JZ: The unknowns. Just, like, look into your county and see what percentage of cases in your county have reported race and ethnicity at all. I think you can really see how good of a job your county has done at reporting that data. I know I was kind-of shocked by that rate for the county like I grew up in, like, I know that they have the resources to [report more data], but they’re just not doing a very good job.

BL: How would you say this experience with tracking COVID cases might impact the world of public health data going forward, specifically health equity data, and how do you see the tracker project playing a role in that?

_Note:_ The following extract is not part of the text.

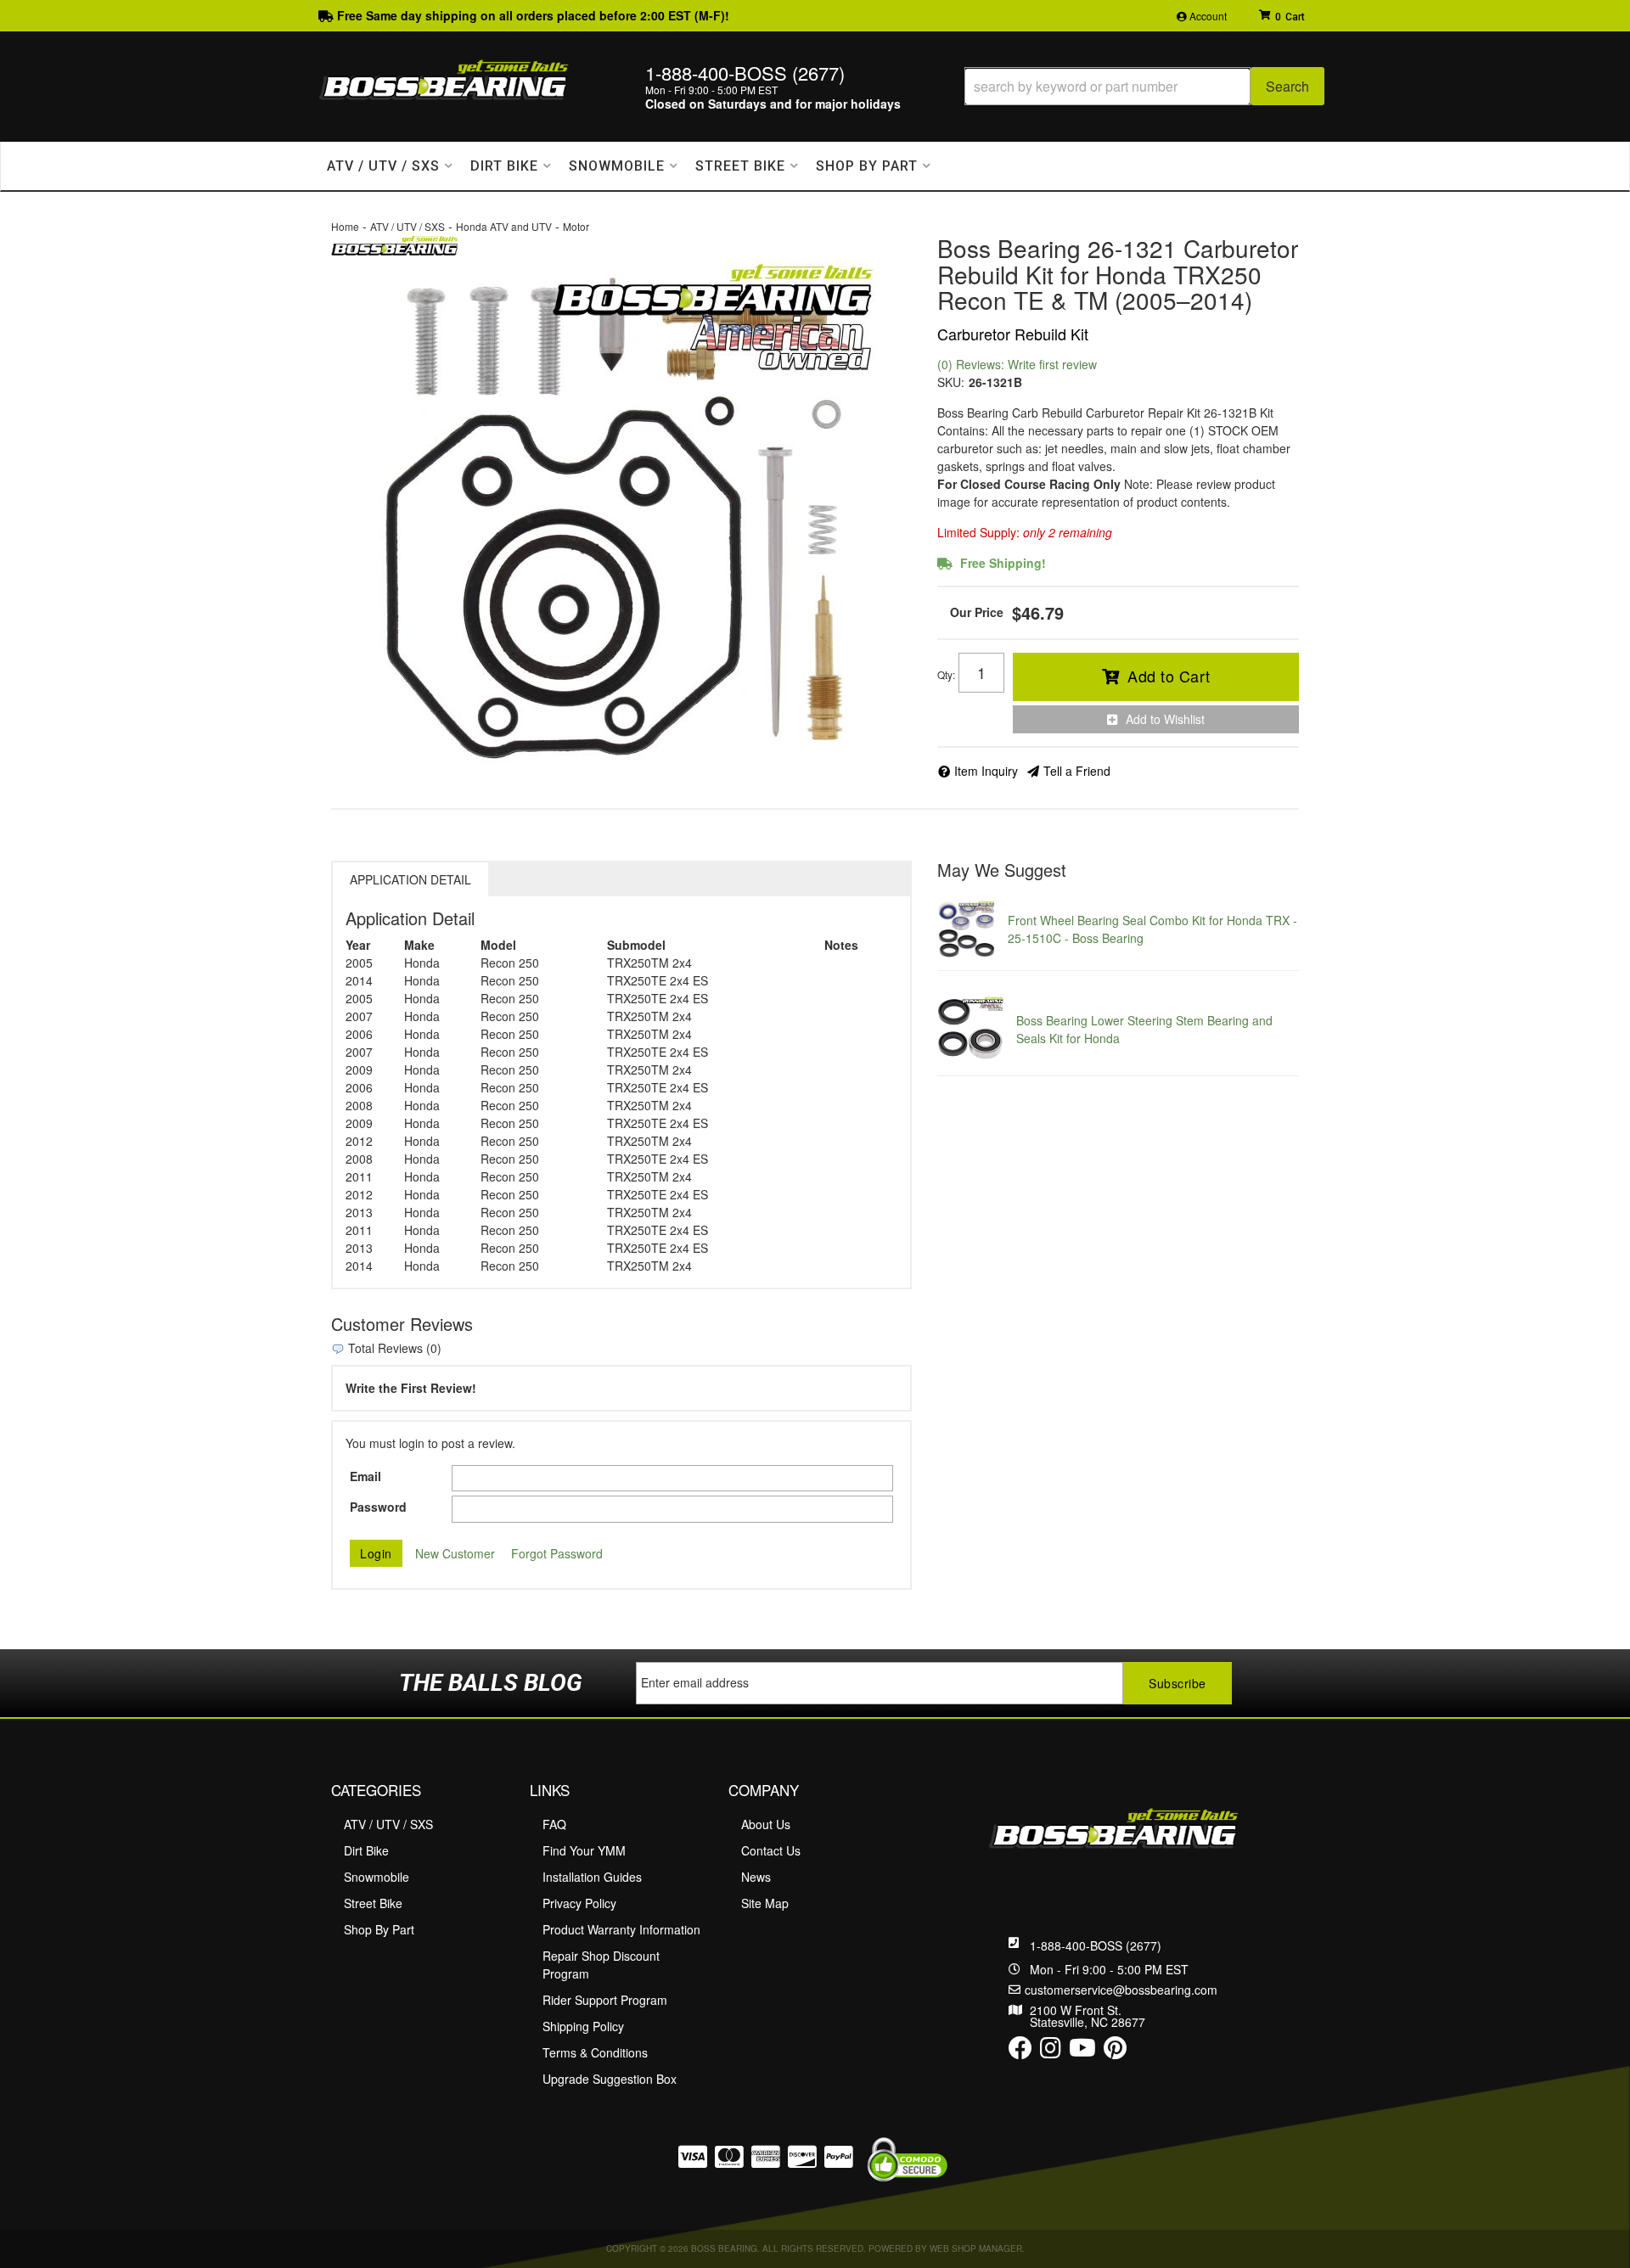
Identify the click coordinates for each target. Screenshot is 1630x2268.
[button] (1144, 86)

JZ: We really want this project to show the importance of tracking racial health data down to the county level or even lower than that. County is the best we can do right now, but we’d love to see city level or something like that. And again, I kind-of said this before—as much as was missing for the COVID data, it’s still better than the data that there is for most other diseases and other determinants of health. So we would like to see, like, more things able to be filled out on the tracker. We would like to be able to get more granular on more different determinants of health, so that we can see, for example, how poverty impacts health, or a lack of health insurance, or how diabetes and COVID are related down to the county level. You can’t really do that right now… 

We want people to see that, A, there’s a lot of data missing. But B, even with the data that we have, we can see that there’s like a huge problem. And so we would like to be able to fill out the data more to really get a better picture of what’s going on. If we can see there’s a problem, we can make better policy to help and make these disparities not as stark.